Directions for this task
Everything from the line with "Click help icon for Purchase Return Label" through the final line of the listing below must be retyped exactly, apart from the pictures.
┌────────
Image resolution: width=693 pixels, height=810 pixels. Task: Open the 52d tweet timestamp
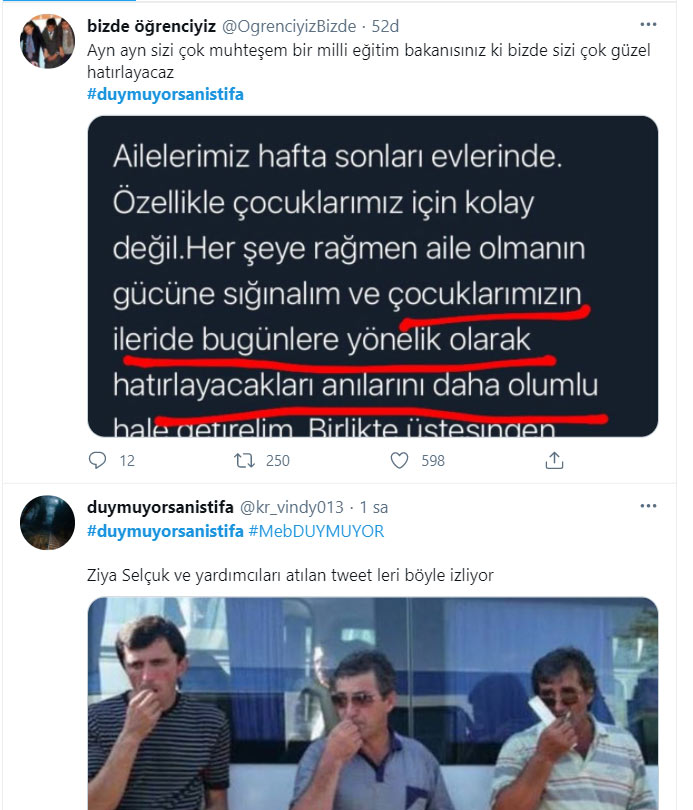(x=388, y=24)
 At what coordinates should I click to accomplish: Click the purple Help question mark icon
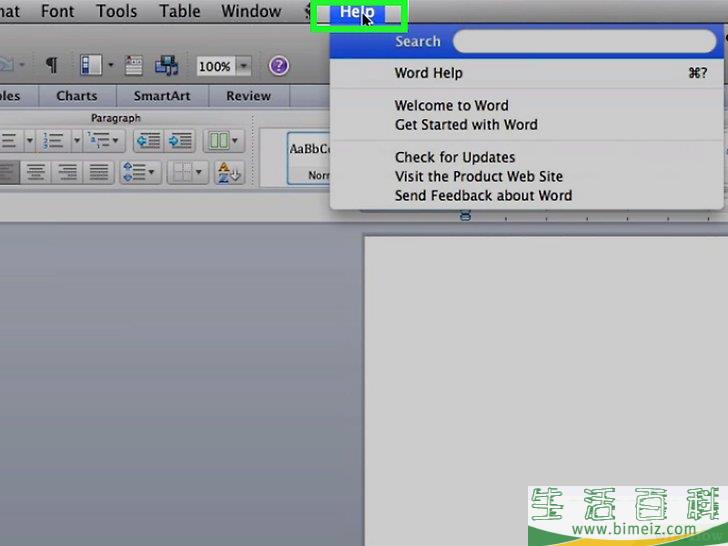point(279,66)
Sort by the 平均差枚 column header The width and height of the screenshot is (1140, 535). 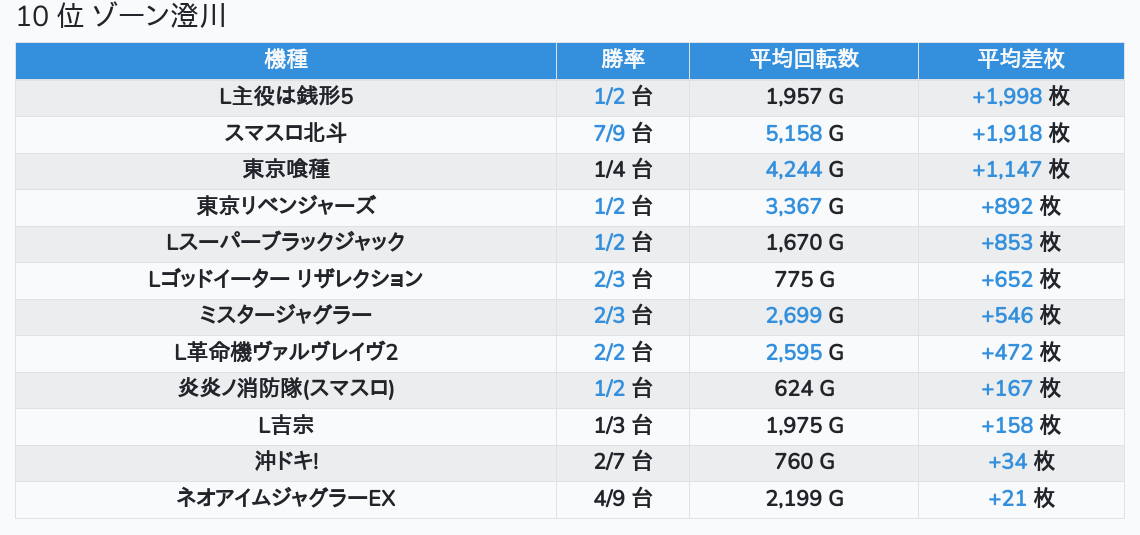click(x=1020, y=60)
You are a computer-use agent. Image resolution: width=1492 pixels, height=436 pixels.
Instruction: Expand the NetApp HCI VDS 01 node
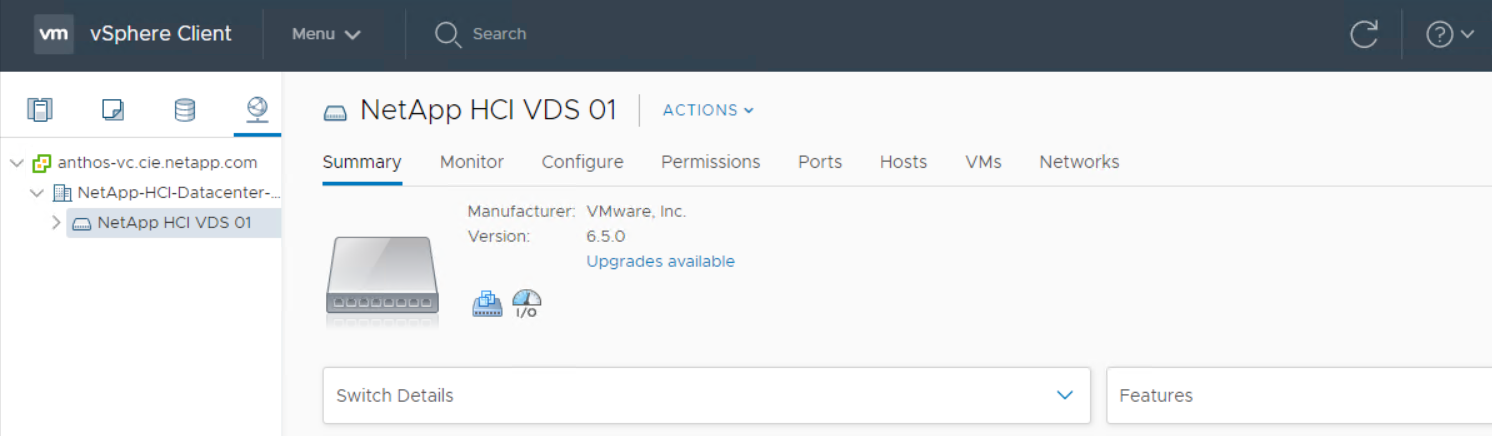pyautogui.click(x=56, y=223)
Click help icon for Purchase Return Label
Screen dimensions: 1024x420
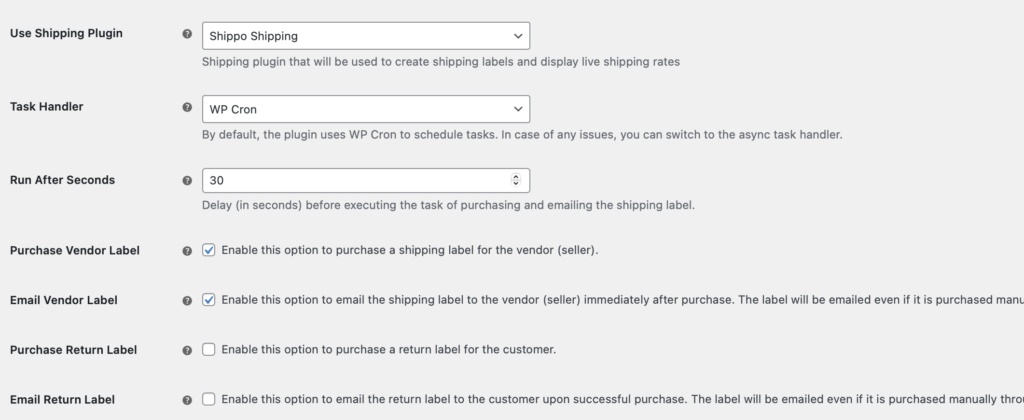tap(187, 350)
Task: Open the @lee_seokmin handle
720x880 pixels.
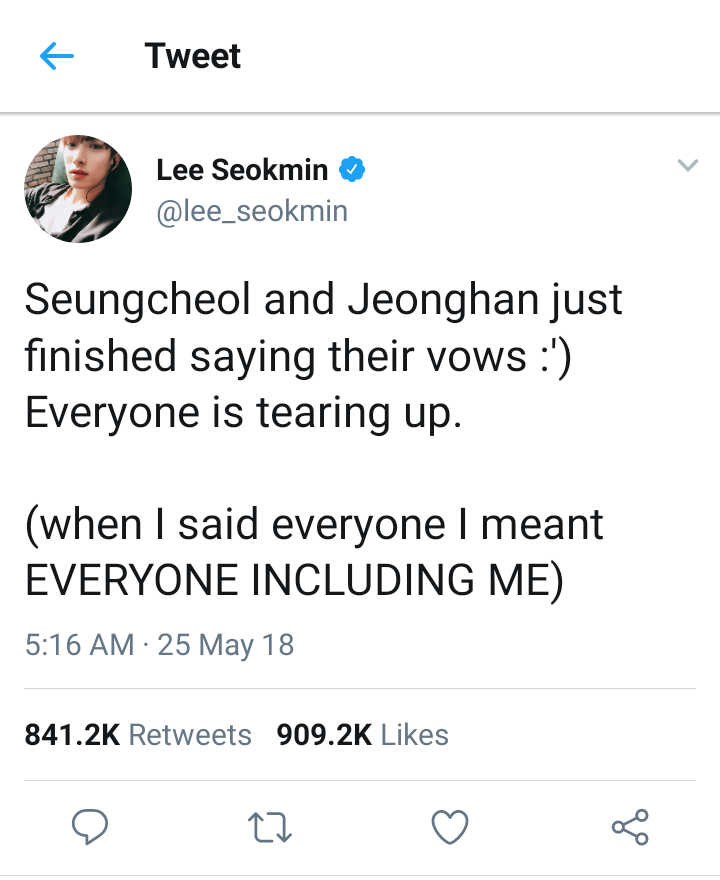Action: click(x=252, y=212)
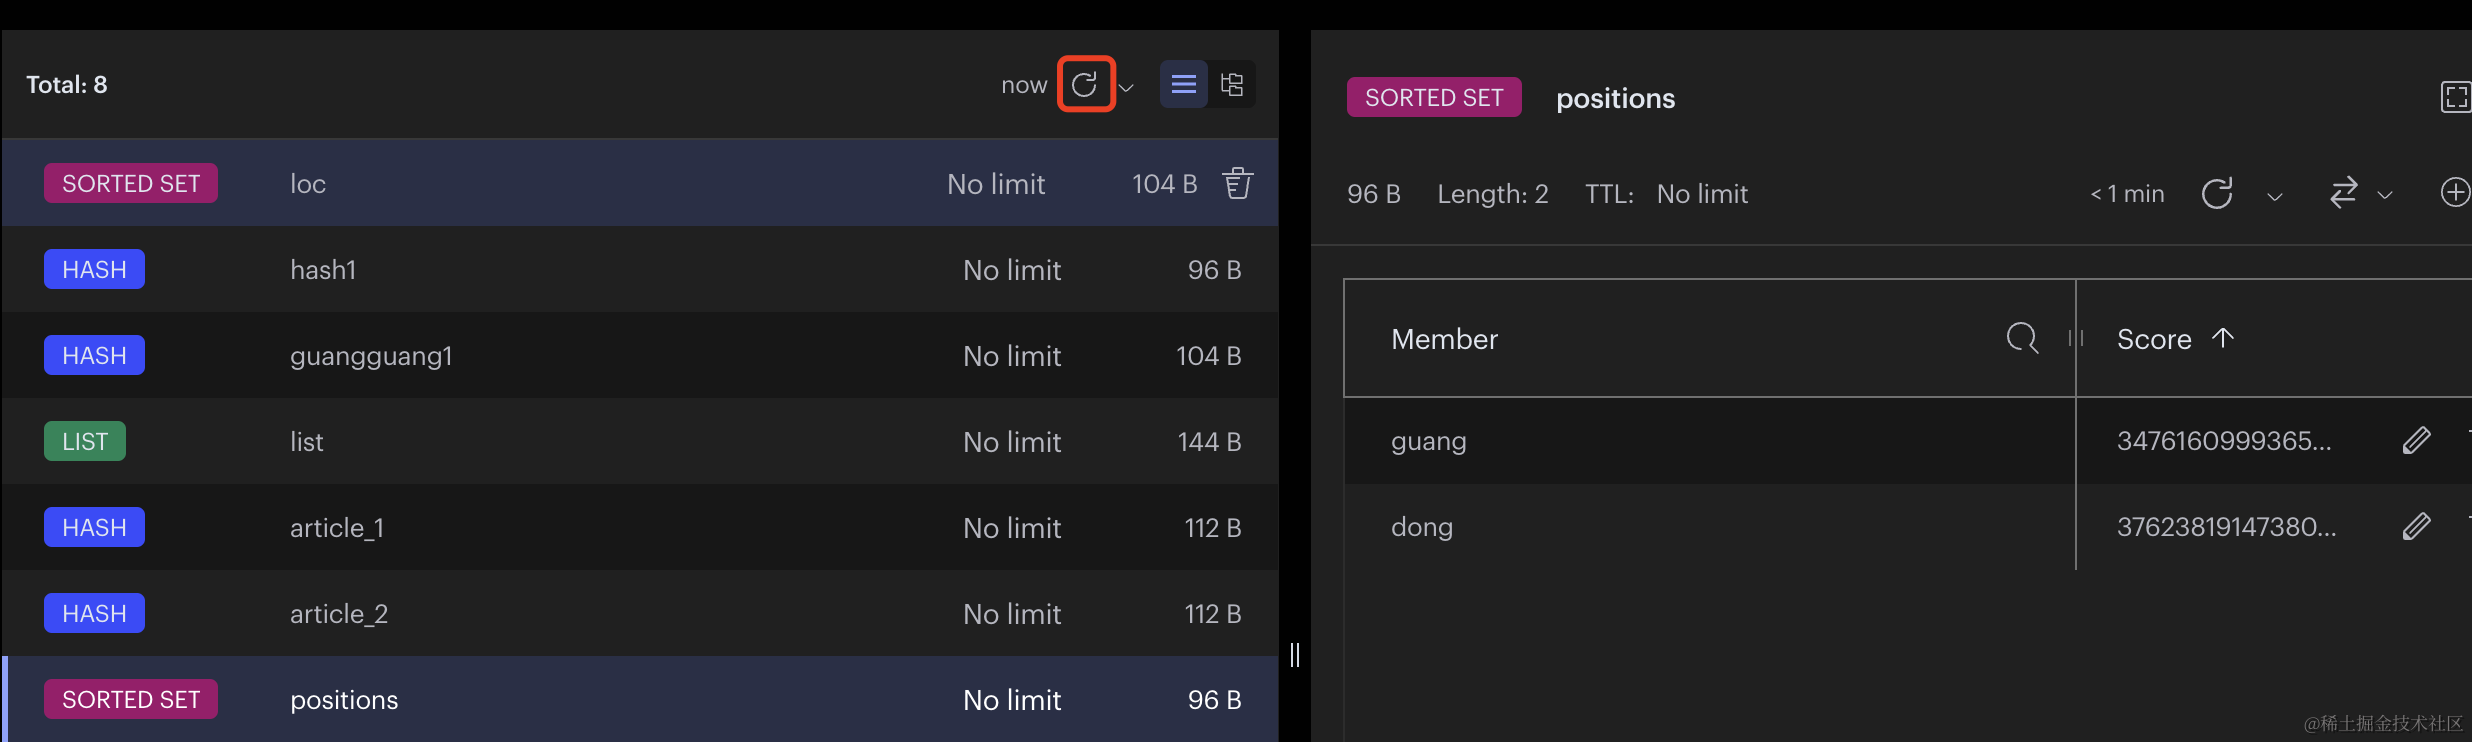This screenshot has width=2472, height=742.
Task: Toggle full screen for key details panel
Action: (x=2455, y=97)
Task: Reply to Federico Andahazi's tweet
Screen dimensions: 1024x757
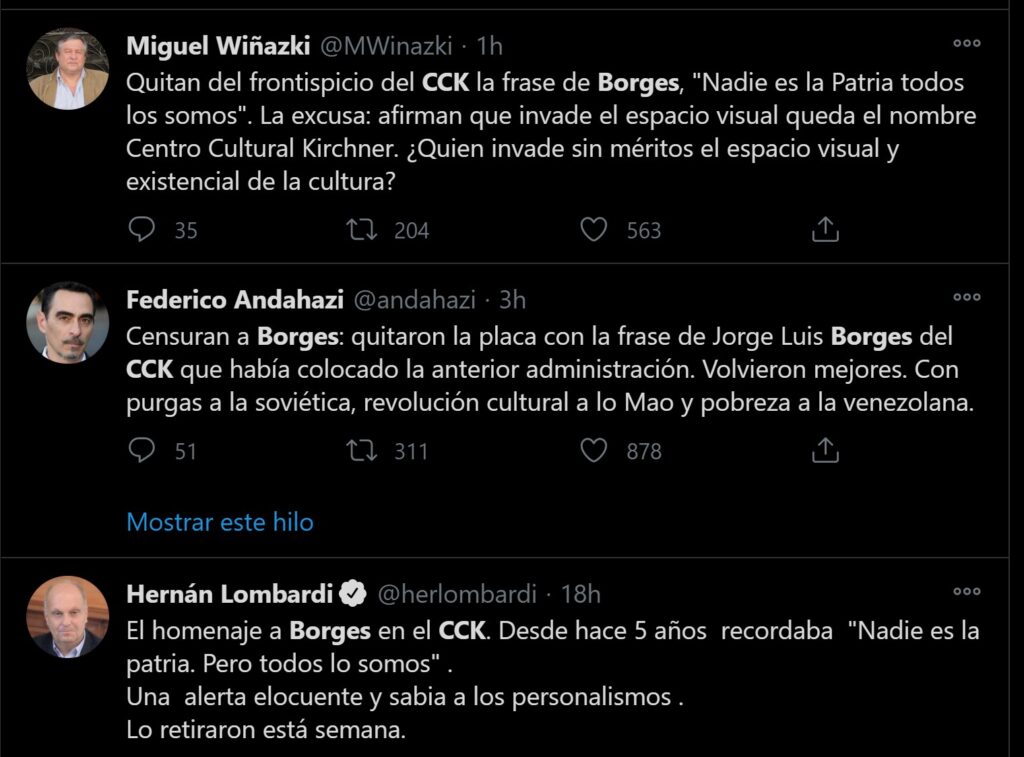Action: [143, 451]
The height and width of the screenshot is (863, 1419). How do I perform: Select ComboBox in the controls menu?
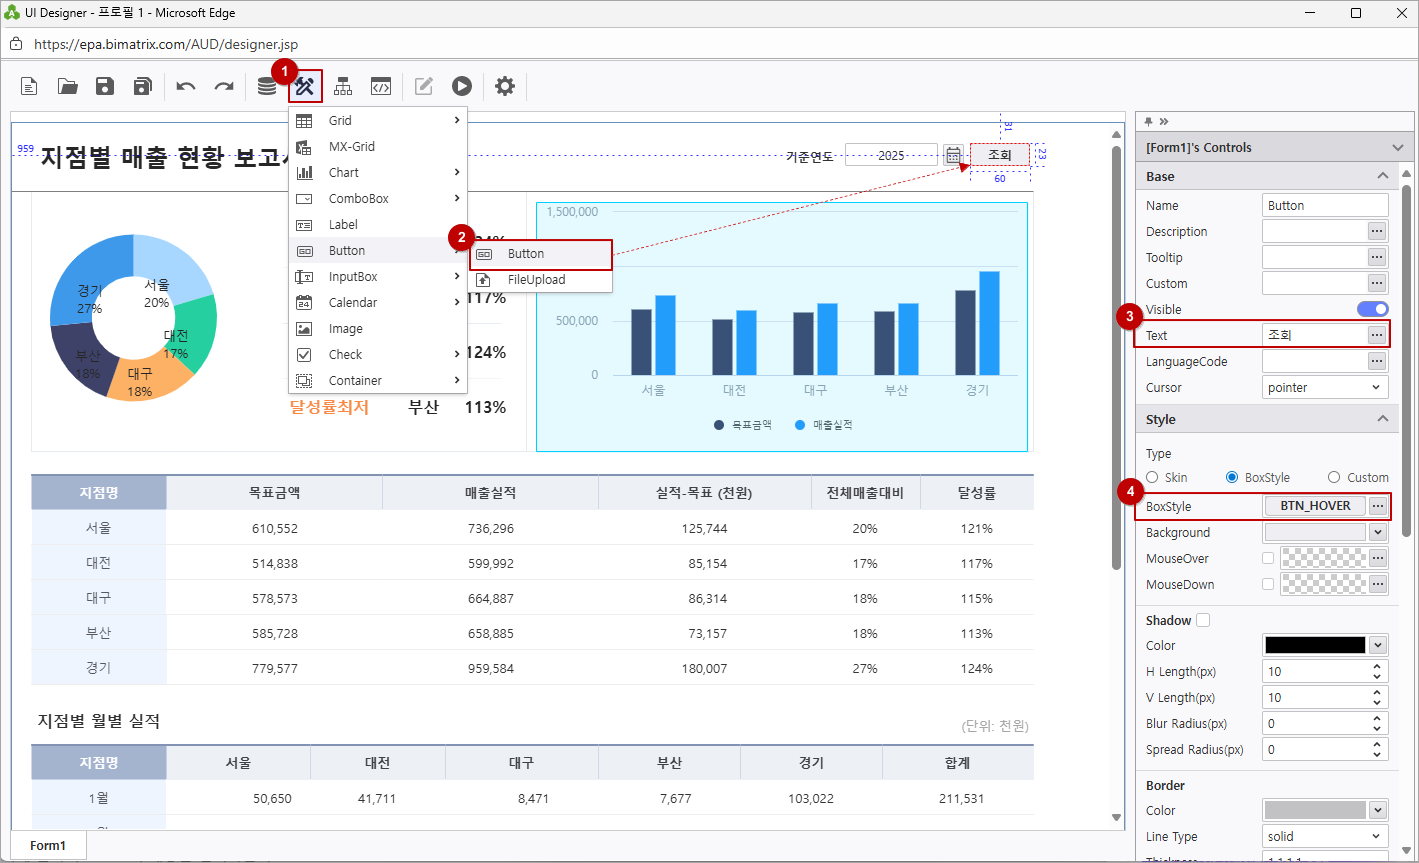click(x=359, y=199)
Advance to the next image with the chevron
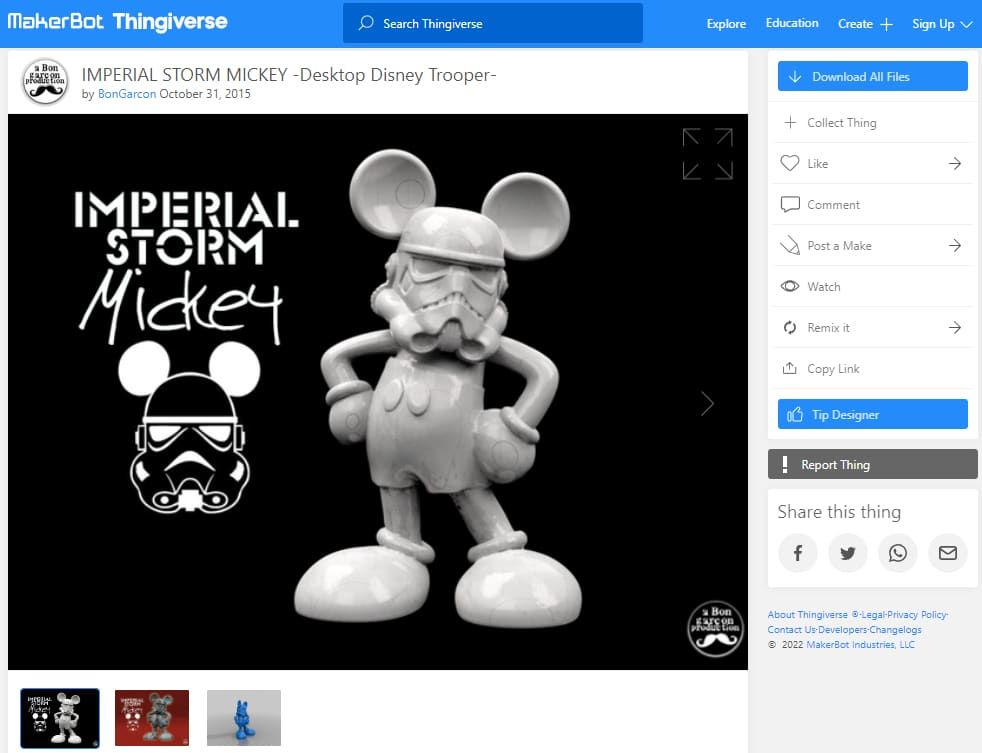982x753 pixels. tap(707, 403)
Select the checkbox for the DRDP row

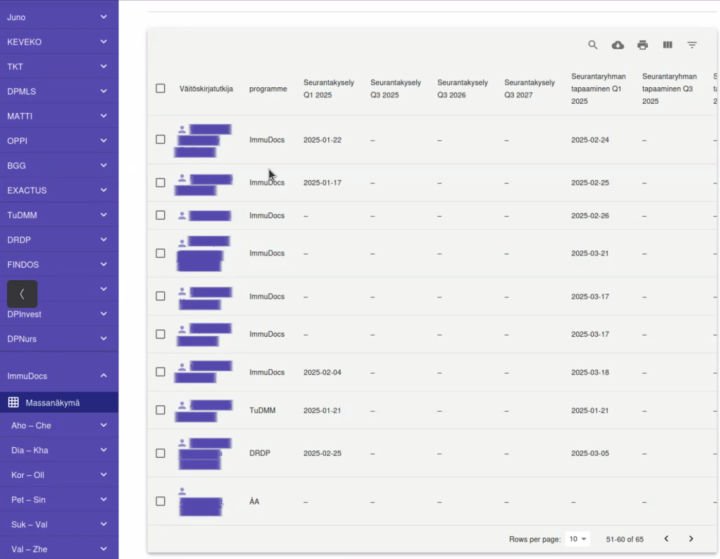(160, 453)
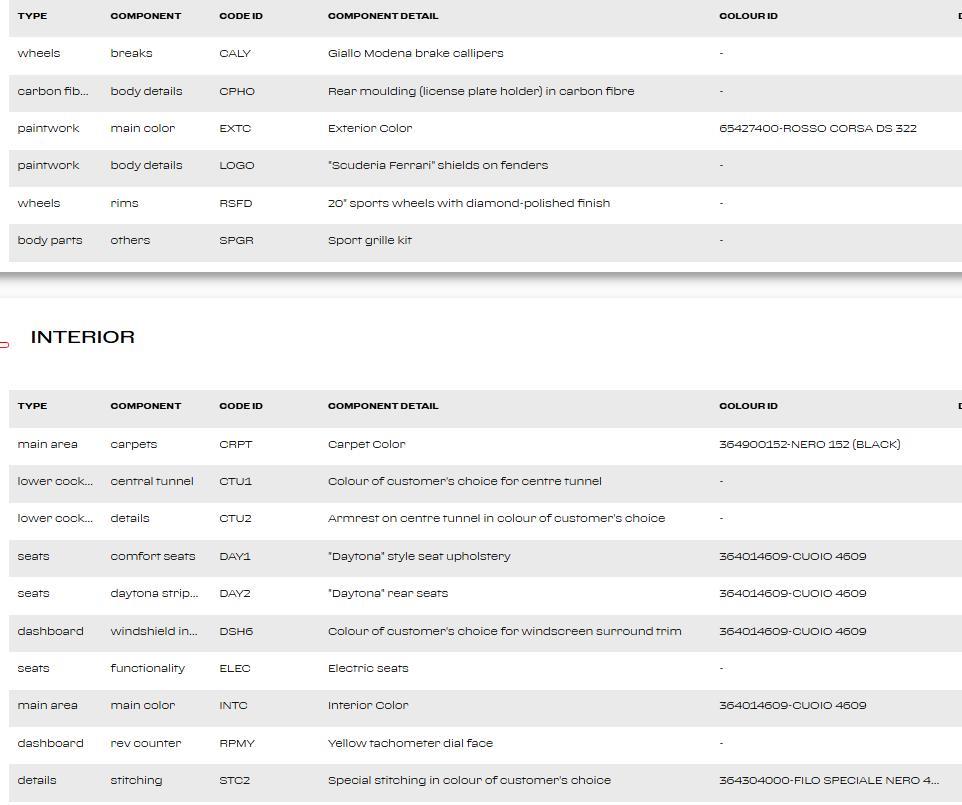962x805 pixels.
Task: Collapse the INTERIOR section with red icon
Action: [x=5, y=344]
└────────
Answer to this exercise
Click help icon for Purchase Return Label
Screen dimensions: 1024x420
tap(187, 350)
Task: Open the @lee_seokmin handle
720x880 pixels.
Action: click(x=252, y=212)
This screenshot has width=2472, height=742.
Task: Toggle full screen for key details panel
Action: (x=2455, y=97)
Task: Reply to Federico Andahazi's tweet
Screen dimensions: 1024x757
Action: [143, 451]
The height and width of the screenshot is (863, 1419). How do I perform: Select ComboBox in the controls menu?
click(x=359, y=199)
Advance to the next image with the chevron
982x753 pixels. tap(707, 403)
Select the checkbox for the DRDP row

(160, 453)
962x805 pixels.
Task: Collapse the INTERIOR section with red icon
Action: [x=5, y=344]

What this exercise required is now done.